## TASK STATEMENT
Of all the lines in the records below, copy only those that contain the string "computer".

## LISTED ENTRIES
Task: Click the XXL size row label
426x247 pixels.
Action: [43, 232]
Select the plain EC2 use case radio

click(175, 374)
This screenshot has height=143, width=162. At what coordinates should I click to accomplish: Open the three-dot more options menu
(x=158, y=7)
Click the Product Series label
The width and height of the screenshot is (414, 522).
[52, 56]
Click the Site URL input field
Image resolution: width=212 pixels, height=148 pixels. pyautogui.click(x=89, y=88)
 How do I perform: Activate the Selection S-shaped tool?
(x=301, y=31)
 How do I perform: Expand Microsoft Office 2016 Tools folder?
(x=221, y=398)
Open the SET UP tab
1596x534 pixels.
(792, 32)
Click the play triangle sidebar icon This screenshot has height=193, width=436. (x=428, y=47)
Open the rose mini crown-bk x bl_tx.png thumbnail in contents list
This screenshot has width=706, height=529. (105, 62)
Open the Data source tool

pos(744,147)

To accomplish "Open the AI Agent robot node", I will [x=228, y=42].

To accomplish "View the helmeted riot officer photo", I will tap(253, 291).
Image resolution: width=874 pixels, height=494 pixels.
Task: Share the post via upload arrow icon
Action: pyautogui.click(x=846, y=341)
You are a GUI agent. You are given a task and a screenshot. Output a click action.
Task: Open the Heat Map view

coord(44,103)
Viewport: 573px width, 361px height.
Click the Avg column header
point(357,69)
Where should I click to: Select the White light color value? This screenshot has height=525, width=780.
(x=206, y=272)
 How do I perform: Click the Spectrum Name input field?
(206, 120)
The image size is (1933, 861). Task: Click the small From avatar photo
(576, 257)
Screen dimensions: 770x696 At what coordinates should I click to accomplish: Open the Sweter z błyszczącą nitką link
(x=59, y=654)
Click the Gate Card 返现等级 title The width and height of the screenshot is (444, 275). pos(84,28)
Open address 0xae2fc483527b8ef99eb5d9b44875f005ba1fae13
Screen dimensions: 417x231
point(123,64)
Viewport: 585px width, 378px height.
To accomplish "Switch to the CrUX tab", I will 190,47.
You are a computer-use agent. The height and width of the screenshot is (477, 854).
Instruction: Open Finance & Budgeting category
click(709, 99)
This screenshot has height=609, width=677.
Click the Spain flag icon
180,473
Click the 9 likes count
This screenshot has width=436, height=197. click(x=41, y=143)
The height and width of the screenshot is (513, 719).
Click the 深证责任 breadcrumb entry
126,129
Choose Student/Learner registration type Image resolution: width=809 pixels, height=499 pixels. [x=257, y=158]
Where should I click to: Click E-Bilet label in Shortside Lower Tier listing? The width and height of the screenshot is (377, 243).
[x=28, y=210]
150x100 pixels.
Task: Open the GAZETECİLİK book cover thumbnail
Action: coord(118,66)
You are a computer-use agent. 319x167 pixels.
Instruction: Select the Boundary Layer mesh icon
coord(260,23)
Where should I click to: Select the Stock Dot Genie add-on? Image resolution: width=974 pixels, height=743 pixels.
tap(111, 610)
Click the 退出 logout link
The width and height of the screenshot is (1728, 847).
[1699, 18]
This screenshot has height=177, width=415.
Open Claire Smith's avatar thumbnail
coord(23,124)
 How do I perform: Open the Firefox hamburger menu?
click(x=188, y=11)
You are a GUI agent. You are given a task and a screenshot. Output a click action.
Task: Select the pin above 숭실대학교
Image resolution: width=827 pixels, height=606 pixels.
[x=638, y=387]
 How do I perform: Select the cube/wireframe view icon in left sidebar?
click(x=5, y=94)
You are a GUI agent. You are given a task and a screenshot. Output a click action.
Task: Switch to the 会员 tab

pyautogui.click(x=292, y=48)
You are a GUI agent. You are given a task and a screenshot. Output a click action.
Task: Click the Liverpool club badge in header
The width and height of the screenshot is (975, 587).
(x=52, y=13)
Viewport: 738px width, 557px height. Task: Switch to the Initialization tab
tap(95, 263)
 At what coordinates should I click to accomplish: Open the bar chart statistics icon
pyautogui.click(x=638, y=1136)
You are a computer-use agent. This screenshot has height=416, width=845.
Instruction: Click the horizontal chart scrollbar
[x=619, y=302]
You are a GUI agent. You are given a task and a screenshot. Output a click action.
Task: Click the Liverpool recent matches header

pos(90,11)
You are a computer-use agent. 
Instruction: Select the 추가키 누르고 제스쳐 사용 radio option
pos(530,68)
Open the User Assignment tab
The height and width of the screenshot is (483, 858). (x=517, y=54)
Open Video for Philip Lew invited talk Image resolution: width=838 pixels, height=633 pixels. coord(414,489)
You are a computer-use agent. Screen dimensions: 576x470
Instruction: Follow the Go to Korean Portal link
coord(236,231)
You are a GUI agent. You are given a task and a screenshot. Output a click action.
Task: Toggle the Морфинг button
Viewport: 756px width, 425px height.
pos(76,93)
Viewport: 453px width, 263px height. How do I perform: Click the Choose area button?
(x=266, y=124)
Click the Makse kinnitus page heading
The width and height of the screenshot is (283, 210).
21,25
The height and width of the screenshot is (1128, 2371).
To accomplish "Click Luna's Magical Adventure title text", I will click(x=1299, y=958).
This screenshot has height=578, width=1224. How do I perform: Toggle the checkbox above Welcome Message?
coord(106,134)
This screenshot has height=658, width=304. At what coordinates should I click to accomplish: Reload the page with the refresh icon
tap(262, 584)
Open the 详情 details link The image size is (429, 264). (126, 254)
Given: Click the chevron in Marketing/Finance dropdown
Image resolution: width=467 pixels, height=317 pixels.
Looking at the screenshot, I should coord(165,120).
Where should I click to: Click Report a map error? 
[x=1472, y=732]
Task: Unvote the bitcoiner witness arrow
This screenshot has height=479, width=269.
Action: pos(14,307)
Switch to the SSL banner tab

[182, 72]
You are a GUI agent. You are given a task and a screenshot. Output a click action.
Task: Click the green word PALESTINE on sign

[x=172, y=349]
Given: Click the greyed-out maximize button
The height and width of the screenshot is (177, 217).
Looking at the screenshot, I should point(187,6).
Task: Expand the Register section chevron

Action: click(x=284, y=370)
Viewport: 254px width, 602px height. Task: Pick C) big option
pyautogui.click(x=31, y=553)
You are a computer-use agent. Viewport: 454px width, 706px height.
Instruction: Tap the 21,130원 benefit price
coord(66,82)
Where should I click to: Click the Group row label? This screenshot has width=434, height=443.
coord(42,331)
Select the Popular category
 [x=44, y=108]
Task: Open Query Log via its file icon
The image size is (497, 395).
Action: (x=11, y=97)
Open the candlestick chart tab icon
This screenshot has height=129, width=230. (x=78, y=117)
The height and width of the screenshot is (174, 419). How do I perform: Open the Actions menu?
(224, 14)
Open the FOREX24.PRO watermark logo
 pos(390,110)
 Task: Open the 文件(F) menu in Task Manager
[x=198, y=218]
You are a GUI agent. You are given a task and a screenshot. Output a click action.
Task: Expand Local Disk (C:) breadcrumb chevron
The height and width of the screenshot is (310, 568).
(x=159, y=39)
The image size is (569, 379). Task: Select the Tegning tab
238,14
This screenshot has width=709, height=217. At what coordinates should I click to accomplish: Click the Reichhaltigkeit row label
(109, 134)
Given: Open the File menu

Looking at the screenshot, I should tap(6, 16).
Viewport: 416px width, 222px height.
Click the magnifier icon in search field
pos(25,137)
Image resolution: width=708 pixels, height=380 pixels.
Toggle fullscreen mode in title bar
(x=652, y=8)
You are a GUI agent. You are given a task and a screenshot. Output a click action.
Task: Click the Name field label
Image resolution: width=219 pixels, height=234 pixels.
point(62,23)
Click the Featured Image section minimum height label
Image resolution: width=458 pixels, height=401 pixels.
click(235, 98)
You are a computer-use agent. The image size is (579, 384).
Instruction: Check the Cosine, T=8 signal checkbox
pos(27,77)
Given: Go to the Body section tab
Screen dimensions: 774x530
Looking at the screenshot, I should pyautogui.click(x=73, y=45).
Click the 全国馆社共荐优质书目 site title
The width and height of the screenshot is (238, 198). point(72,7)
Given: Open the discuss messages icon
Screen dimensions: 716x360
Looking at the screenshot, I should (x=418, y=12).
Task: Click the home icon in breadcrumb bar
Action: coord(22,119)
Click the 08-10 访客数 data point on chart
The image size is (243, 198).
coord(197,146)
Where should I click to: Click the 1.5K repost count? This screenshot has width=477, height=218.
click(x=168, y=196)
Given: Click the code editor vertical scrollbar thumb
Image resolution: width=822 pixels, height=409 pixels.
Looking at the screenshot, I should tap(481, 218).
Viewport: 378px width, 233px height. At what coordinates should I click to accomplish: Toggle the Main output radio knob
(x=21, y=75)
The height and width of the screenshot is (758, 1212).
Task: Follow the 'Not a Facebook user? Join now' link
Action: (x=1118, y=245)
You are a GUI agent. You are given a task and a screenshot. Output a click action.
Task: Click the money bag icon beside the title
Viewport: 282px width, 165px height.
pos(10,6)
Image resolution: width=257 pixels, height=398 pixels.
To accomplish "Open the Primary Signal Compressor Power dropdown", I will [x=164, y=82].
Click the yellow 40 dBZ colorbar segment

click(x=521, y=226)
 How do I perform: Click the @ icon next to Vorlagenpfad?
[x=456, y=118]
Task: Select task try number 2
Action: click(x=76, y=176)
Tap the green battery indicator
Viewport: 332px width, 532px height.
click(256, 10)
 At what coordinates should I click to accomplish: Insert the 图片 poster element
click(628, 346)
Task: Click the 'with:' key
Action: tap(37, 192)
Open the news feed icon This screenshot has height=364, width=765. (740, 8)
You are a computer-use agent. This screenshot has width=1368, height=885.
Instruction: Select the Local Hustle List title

## WRITTEN RESPONSE
You are a computer-use agent. The height and width of the screenshot is (477, 854).
You are a computer-use agent. 319x167 pixels.
You are a computer-use agent. This screenshot has height=416, width=845.
You are a computer-use agent. 
You are a computer-use agent. Screen dimensions: 576x470
You are a computer-use agent. Viewport: 454px width, 706px height.
You are a computer-use agent. The image size is (579, 384).
You are a computer-use agent. This screenshot has width=1368, height=885.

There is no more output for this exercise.